## BEGIN
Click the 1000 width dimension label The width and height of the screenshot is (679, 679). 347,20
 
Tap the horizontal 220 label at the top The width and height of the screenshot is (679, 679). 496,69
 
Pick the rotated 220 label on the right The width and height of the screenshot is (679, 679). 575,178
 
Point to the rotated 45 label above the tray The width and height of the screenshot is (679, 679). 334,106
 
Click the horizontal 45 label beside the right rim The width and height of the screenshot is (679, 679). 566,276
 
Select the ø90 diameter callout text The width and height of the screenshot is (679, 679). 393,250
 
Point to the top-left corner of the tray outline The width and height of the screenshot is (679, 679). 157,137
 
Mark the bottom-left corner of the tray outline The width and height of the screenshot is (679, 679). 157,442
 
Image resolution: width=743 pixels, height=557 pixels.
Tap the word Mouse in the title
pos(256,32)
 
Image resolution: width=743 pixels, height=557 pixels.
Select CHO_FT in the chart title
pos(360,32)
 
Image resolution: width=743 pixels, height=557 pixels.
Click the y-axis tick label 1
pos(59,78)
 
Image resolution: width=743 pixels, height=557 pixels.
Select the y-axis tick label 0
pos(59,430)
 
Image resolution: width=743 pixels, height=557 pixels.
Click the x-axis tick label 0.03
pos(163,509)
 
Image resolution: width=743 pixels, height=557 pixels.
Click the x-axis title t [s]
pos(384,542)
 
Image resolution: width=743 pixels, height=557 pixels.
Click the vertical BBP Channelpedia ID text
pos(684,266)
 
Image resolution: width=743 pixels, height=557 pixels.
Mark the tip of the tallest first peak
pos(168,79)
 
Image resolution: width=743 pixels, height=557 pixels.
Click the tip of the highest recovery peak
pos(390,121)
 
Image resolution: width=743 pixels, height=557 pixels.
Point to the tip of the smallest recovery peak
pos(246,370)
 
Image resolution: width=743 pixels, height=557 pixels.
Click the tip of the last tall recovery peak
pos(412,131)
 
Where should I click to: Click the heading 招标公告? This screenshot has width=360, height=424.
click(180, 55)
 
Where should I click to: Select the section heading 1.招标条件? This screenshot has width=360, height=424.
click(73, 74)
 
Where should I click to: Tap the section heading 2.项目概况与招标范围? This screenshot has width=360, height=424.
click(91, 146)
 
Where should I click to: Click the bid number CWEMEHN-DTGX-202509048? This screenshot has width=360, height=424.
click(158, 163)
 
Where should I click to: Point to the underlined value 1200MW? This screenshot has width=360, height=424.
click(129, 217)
## END
Do this ->
List every line above that contains the string "recovery", matching case exactly.

Exercise output ->
Click the tip of the highest recovery peak
Point to the tip of the smallest recovery peak
Click the tip of the last tall recovery peak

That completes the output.